== EXERCISE DATA ==

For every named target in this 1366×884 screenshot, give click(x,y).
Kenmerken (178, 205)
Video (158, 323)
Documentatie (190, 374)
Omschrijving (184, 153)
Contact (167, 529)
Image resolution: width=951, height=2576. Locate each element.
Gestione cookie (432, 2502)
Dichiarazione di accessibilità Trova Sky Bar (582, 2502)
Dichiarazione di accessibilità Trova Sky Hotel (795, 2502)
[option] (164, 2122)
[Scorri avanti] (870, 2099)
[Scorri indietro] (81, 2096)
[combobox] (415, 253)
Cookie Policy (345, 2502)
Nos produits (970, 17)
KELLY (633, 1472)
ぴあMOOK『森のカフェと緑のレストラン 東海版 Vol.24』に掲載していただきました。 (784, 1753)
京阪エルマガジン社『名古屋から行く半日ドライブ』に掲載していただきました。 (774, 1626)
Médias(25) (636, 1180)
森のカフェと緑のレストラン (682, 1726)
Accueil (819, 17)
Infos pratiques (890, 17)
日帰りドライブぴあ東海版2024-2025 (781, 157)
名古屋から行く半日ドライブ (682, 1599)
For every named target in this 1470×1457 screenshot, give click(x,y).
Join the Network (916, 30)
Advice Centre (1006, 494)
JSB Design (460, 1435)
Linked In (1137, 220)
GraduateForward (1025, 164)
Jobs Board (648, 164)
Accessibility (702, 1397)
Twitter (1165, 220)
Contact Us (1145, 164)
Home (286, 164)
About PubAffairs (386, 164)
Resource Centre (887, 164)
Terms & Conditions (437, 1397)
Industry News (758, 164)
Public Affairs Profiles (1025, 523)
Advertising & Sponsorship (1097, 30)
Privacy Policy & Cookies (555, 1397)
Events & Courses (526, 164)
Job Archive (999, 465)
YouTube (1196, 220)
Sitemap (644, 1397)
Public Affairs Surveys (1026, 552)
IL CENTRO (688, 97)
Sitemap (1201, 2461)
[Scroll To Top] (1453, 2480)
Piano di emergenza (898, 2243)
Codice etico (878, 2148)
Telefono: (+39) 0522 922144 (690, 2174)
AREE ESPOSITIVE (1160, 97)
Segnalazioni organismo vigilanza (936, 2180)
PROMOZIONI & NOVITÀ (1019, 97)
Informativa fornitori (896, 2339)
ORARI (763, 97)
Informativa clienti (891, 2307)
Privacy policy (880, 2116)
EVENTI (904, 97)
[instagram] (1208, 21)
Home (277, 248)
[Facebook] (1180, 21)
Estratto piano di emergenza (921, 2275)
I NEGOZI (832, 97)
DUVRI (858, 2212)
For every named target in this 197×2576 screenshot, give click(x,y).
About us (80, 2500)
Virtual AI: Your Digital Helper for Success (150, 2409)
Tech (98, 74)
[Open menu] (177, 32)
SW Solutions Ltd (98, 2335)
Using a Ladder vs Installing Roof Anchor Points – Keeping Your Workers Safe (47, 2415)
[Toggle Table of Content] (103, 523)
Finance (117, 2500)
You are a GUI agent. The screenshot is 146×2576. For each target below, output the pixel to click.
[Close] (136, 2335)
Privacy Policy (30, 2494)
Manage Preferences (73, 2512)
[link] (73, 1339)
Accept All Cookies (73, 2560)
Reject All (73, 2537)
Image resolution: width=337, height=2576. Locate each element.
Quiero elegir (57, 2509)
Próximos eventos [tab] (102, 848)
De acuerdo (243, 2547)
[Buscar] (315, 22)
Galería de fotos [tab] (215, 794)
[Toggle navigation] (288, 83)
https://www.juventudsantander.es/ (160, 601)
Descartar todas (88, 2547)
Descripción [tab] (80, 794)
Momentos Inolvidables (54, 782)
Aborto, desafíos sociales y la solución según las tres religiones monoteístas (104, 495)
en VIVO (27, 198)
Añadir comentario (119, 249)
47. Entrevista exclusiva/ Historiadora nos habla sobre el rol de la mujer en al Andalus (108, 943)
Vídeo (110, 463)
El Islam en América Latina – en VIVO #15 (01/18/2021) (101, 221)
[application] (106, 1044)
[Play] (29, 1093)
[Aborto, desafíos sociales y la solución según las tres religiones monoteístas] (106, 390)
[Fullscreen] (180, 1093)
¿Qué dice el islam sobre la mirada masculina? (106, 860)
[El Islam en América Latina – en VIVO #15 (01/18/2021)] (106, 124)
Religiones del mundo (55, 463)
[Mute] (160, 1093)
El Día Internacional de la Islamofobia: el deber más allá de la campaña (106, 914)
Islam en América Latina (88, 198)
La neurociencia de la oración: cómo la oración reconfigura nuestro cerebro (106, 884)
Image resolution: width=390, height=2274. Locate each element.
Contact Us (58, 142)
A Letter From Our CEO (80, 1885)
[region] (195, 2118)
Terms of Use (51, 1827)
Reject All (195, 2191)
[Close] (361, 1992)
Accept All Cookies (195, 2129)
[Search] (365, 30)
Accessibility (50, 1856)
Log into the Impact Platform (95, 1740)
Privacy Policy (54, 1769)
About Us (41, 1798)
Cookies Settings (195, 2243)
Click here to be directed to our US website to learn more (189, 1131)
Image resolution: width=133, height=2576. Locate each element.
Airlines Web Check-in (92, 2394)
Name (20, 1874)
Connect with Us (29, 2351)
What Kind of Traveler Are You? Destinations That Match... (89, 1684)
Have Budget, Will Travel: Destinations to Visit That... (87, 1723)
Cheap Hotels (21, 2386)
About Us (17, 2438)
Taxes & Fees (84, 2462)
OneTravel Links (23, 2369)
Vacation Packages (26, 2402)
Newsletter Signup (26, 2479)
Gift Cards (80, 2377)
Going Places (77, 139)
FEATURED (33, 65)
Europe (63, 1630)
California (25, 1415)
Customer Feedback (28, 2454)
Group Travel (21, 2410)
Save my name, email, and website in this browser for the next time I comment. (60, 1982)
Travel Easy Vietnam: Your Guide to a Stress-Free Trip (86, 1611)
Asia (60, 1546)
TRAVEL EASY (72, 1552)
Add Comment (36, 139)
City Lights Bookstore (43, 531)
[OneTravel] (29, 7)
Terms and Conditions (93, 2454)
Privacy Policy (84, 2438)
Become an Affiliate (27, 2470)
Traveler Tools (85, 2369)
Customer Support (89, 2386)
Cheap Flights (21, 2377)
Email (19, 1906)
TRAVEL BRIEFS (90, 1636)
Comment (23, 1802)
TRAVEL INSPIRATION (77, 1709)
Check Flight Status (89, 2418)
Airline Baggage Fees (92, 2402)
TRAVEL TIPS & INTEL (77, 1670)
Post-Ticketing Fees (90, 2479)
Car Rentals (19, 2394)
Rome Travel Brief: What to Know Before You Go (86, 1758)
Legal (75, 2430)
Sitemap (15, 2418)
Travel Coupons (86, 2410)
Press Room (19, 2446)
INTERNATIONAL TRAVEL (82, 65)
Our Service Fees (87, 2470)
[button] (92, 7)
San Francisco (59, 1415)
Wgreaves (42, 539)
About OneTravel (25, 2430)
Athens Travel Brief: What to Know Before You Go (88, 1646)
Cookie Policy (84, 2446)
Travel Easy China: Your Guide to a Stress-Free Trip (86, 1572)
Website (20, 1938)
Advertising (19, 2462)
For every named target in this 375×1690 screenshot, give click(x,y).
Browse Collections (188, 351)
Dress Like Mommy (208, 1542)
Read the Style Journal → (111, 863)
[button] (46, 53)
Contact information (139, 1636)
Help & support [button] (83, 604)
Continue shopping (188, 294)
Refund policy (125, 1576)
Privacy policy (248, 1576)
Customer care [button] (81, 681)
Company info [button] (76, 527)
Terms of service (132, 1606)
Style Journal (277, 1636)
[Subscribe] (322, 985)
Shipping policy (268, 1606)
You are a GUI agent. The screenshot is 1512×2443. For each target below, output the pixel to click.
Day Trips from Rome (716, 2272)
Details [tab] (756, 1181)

===

● **ACTIVITY**
Please return every line from the one that contains "Terms of service (132, 1606)" through the end of the entries, exactly, leaving out all others.

● **OUTPUT FOR THIS TASK**
Terms of service (132, 1606)
Style Journal (277, 1636)
[Subscribe] (322, 985)
Shipping policy (268, 1606)
You are a GUI agent. The screenshot is 1512×2443. For each target below, output the pixel to click.
Day Trips from Rome (716, 2272)
Details [tab] (756, 1181)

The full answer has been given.